Rare earth metals used in biodegradable magnesium-based stents do not interfere with proliferation of smooth muscle cells but do induce the upregulation of inflammatory genes.

Rare earth metals are added to corrodible magnesium-based alloys in low amounts (up to 10%) to improve their mechanical properties and to decrease the degradation rate. Cerium (Ce), neodymium (Nd), yttrium (Y), and ytterbium (Yb) are already used for degradable cardiovascular stents. Little is known about the biocompatibility of rare earth metals released during the degradation process of the implant. Therefore the biocompatibility of rare earth metals was assessed with regard to metabolic activity of human vascular smooth muscle cells (SMCs). After coincubation with the trivalent chlorides (0.5-100 microg/mL) of rare earth metals for 24, 72, 144, and 240 h metabolic activity was determined at each time point using the colometric WST-1 test. The tested rare earth metals did not lead to significant changes in metabolic activity over a wide concentration range. However, at high concentrations a decrease was observed. Apoptotic or necrotic effects were not observed. Furthermore, we analyzed the effects of Ce, Nd, Y, and Yb on the expression of genes involved in inflammatory processes. The expression of IL-6, IL-8, and ICAM-1 in SMCs after exposure to Ce, Nd, Y, and Yb (5 and 50 microg/mL) was measured using quantitative real-time PCR. Significant up-regulation of IL-6, IL-8, and ICAM-1 genes were only found after 24 h, mainly for a concentration of 50 microg/mL. Our cell culture data indicate that rare earth metals influence cellular processes of vascular cells. Whether adverse effects occur also in in vivo is the topic of further investigations.

Brief A
Decide whether each statement agrees with the passage on rare earth metals in stents, answering yes or no and quoting the deciding words: (i) the metals caused apoptotic or necrotic effects in the cells; (ii) gene expression was measured by quantitative real-time PCR; (iii) significant up-regulation of the genes appeared mainly at 5 microg/mL.
Brief B
In the passage on rare earth metals in stents, which test was used to determine metabolic activity at each time point?

Saved data entries
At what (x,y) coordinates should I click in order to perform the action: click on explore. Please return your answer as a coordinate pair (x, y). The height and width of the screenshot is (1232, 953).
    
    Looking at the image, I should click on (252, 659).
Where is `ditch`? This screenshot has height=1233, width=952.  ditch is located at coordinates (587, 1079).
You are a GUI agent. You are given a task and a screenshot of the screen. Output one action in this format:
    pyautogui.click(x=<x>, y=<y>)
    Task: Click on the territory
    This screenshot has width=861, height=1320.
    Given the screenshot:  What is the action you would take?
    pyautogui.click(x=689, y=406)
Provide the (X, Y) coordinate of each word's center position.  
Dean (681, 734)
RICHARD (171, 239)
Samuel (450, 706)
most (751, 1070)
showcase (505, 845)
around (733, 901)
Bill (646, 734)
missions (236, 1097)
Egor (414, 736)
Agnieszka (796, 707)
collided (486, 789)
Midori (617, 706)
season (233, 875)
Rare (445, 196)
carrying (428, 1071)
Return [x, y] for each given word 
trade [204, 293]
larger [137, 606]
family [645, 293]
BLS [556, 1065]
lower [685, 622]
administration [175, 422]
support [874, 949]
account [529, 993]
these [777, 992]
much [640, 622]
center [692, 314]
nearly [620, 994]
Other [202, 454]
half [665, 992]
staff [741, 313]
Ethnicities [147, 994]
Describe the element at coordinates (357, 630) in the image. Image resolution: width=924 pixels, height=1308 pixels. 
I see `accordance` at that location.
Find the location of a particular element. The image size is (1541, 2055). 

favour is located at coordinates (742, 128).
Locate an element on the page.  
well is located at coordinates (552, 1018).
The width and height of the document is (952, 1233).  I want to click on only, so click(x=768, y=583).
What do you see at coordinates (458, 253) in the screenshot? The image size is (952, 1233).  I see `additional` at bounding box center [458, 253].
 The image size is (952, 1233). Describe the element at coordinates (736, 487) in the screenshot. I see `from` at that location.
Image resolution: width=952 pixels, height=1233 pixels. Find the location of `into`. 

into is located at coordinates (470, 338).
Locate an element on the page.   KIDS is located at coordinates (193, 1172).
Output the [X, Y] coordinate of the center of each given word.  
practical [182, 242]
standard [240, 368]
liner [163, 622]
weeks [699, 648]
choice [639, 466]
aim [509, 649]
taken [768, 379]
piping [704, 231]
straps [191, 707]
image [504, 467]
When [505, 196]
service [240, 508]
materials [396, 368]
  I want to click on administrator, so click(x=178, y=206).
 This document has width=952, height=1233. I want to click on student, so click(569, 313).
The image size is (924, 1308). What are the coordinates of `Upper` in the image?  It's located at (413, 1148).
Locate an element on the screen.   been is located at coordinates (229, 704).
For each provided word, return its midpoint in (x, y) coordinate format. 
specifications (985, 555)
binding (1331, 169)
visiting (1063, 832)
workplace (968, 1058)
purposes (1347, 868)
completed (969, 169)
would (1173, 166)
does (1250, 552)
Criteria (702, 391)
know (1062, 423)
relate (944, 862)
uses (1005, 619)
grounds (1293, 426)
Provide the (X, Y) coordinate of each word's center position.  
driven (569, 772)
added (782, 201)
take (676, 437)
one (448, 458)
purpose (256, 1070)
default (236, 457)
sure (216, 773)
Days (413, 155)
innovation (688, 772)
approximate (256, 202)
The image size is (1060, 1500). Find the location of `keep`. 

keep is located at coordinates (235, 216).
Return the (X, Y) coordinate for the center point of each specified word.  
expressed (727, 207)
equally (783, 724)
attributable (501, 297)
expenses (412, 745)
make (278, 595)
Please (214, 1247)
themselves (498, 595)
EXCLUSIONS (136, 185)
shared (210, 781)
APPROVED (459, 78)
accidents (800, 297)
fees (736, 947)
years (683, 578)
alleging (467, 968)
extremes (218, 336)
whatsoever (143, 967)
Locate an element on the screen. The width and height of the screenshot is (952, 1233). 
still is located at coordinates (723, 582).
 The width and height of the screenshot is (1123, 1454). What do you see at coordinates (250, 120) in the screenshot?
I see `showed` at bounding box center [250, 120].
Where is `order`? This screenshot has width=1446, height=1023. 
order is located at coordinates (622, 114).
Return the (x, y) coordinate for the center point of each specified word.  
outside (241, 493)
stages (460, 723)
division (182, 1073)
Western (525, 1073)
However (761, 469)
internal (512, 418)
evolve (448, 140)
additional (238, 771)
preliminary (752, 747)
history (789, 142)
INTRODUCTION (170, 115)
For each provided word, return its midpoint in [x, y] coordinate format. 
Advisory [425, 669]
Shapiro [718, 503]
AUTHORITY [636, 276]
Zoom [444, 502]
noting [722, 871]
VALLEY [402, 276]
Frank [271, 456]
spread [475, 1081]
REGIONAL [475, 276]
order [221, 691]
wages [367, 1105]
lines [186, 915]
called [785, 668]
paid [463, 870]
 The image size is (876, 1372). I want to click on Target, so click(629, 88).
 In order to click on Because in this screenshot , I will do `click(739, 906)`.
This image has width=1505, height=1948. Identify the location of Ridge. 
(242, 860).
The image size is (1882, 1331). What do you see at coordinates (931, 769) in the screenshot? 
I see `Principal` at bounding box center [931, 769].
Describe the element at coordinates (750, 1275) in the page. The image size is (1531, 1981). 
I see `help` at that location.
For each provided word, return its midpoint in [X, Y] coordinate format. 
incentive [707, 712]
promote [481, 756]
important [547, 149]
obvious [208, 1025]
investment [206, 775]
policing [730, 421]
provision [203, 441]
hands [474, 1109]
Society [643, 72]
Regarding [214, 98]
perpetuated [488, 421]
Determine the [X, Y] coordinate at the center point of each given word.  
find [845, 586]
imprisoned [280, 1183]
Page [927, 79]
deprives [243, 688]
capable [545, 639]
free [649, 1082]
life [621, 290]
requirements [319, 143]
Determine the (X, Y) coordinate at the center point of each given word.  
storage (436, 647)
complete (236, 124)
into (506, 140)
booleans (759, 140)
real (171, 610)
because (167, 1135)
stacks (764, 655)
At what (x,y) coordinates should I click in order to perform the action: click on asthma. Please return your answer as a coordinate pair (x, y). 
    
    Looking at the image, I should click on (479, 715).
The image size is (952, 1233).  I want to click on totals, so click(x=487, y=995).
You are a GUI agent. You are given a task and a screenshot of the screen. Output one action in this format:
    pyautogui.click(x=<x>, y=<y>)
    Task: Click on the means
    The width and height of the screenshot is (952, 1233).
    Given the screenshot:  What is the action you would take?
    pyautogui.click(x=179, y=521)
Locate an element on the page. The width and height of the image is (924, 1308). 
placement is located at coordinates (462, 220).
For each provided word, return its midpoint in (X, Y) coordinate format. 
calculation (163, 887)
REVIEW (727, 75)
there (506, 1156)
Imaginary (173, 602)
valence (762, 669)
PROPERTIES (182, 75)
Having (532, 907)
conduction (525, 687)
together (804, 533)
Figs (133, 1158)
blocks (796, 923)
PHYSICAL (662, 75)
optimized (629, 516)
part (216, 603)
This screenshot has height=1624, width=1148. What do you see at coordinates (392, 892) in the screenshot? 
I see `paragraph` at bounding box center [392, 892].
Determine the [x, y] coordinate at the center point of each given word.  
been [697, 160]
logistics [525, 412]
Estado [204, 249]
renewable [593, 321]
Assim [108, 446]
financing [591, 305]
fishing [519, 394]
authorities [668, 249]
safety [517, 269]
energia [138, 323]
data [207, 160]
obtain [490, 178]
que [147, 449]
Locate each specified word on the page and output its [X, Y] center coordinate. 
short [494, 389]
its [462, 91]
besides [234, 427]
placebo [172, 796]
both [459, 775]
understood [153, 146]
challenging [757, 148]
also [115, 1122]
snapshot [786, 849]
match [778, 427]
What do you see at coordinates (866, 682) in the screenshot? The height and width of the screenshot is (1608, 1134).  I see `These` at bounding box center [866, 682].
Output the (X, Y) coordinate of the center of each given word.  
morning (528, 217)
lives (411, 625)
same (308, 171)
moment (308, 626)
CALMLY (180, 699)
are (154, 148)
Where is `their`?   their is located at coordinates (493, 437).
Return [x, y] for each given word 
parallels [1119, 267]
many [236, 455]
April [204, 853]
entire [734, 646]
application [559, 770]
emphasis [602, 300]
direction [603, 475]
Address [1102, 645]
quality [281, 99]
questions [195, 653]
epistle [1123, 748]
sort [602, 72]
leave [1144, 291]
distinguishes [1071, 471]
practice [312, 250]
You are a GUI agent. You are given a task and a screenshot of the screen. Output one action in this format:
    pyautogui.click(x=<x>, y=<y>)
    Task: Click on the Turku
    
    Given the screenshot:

Response A
(i) No: "Apoptotic or necrotic effects were not observed."
(ii) Yes: "was measured using quantitative real-time PCR"
(iii) No: "mainly for a concentration of 50 microg/mL"

Response B
The colometric WST-1 test.